## Exercises
[a] Decide whether each statement agrees with the football forum thread, answering yes or no and quoting the thread's deciding words exactly. (i) twistedvine says Dallas and Cincinnati play tonight. (ii) Wade E watches a lot of sports. (iii) Green Mountains plans to watch the Cowboys tonight.
[b] Write out the football forum thread word for word, everything from "## Green Mountains" down to "Cowboys tonight though.".

## Excerpted passage
# "Are you ready for some football"



## twistedvine (Aug 8, 2010)

Is anyone else just totally geeking out at the start of football again. Even if it is only Dallas and Cincinnati tonight, it's still football...

Yeah for fall


----------



## twistedvine (Aug 8, 2010)

Oh yeah, I forgot....Packers all the way this year.


----------



## Wade E (Aug 8, 2010)

No I am no as I dont really watch much sports at all.


----------



## Green Mountains (Aug 8, 2010)

I don't watch the Red Sox....Or the Celtics although Shaq just joined so.......




HOWEVER......Patriots are a never miss. If I can get the day off.

Gonna watch some Cowboys tonight though.


----------



## Julie (Aug 8, 2010)

Wade E said:


> No I am no as I dont really watch much sports at all.

## Dataset extract
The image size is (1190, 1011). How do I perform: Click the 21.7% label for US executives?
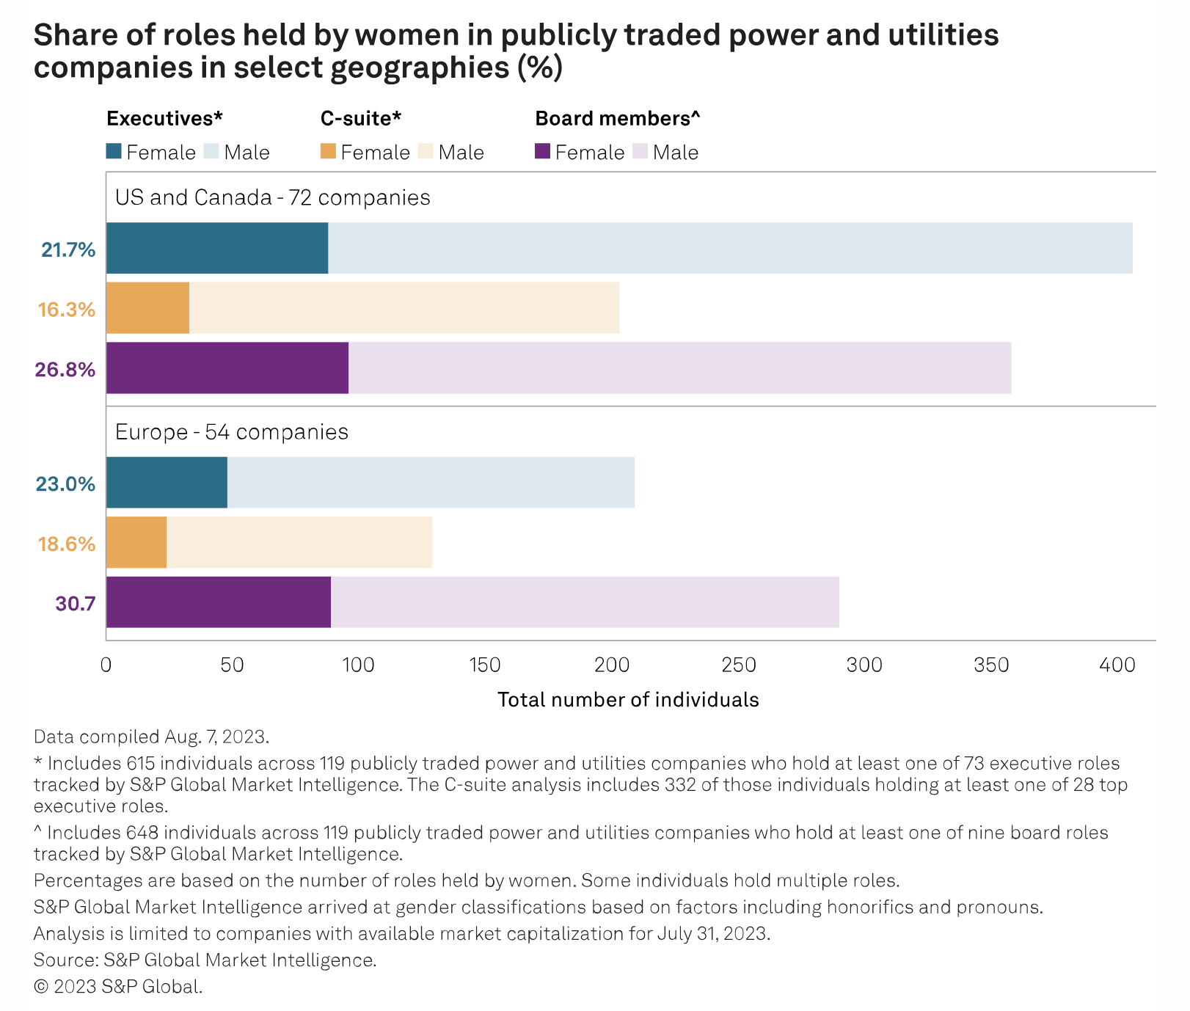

## Expected answers
[a]
(i) Yes: "Even if it is only Dallas and Cincinnati tonight, it's still football..."
(ii) No: "I dont really watch much sports at all."
(iii) Yes: "Gonna watch some Cowboys tonight though."

[b]
## Green Mountains (Aug 8, 2010)

I don't watch the Red Sox....Or the Celtics although Shaq just joined so.......




HOWEVER......Patriots are a never miss. If I can get the day off.

Gonna watch some Cowboys tonight though.